Seeing how “Beneath the Remains” was mixed at the renowned Morrisound Studio in death metal capital Tampa, Florida – it was only natural that Sepultura would record its next album at said facility. For “Arise” death metal sound guru Scott Burns manned the console. Of the early Sepultura catalog “Arise” had the best production work. The lead/rhythm guitars sound crunchy and concrete, the bass guitar tone is warm and commanding. The drum tones are full-bodied, organic and warm sounding. The album has the best bass guitar and drum tone the band was ever able to capture. Although credited in the production notes Paulo Xisto Pinto Jr. did not play bass guitar on the record. Andreas Kisser recorded studio bass parts for the album.
That “Arise” is the best produced record of the band’s prime era was in no small part due to the involvement of Scott Burns. Lending their expertise to the product were a number of other respectable figures. For “Arise” artwork by Michael Whelan was commissioned once more. On this canvas Whelan depicts H.P. Lovecraft's Yog-Sothoth, a cosmic deity from the Cthulu Mythos. The bone S that would become the band’s mainstream identifier and their most recognizable sigil is introduced here, as well as the enduring font logo. The old logo that was used up until “Schizophrenia” can still be found in the booklet. The album was mixed at Quantum Sound Studios, Jersey City, New Jersey by Andy Wallace. Wallace would produce “Chaos AD”, this album’s highly divisive successor, at Rockfield Studios in South Wales, England. Howie Weinberg at Masterdisk in New York mastered “Arise”. Kent Smith at Soundsmith Productions was responsible for the sound design and numerous studio effects that can be heard on the album.

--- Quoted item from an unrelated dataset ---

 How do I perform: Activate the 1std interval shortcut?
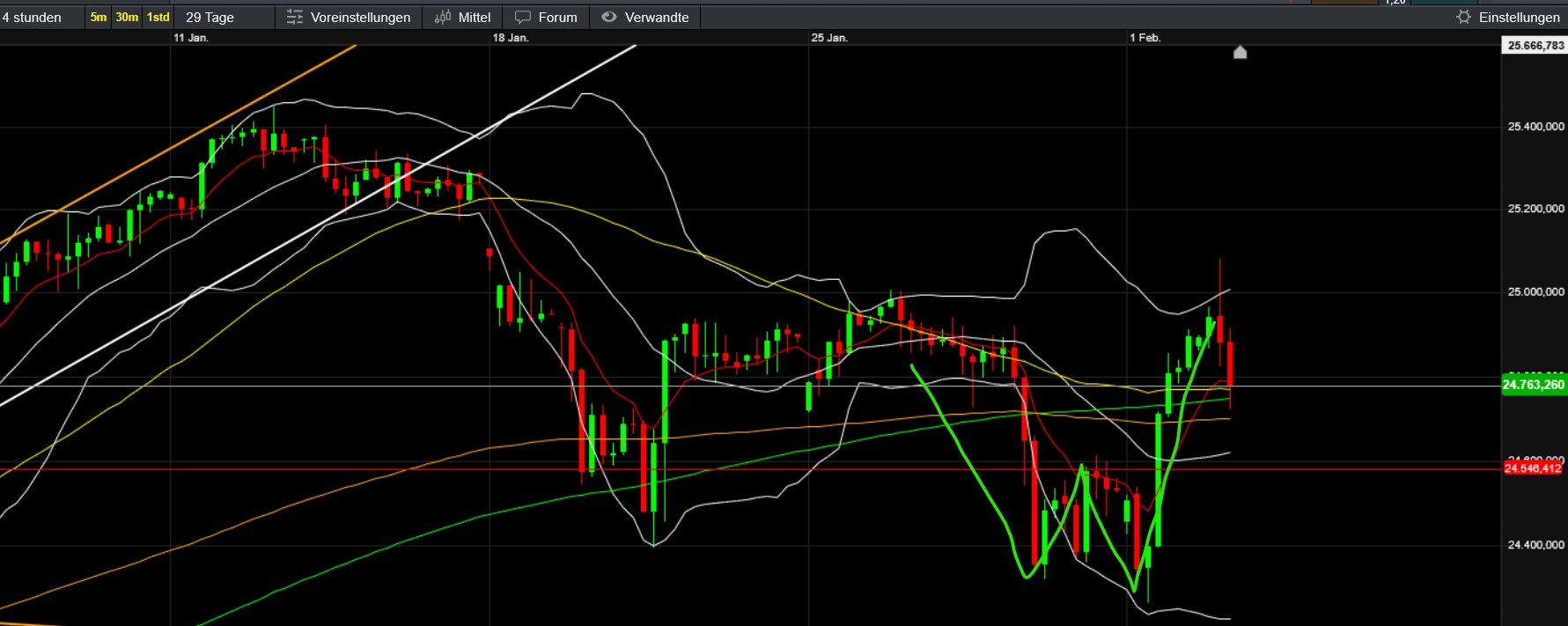(x=158, y=18)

As the most death metal sounding of all early Sepultura releases “Arise” is the zenith of the band’s individual and collective skill. Masterfully paced it is where Sepultura found the ultimate equilibrium between death – and thrash metal without doing concessions to either style. Next to being the most unified and complete in terms of presentation “Arise” is the zenith in the band’s early discography as far production work is concerned. Pushing the band to the limits of its capabilities, in both instrumentation and songwriting, “Arise” heralds the end of Sepultura as a death/thrash metal formation. The band would subsequently experience an identity crisis that would eventually fracture it at the height of its popularity. In the aftermath of said split Sepultura would regroup but never reclaim its place within the mainstream metal consciousness outside of its native land.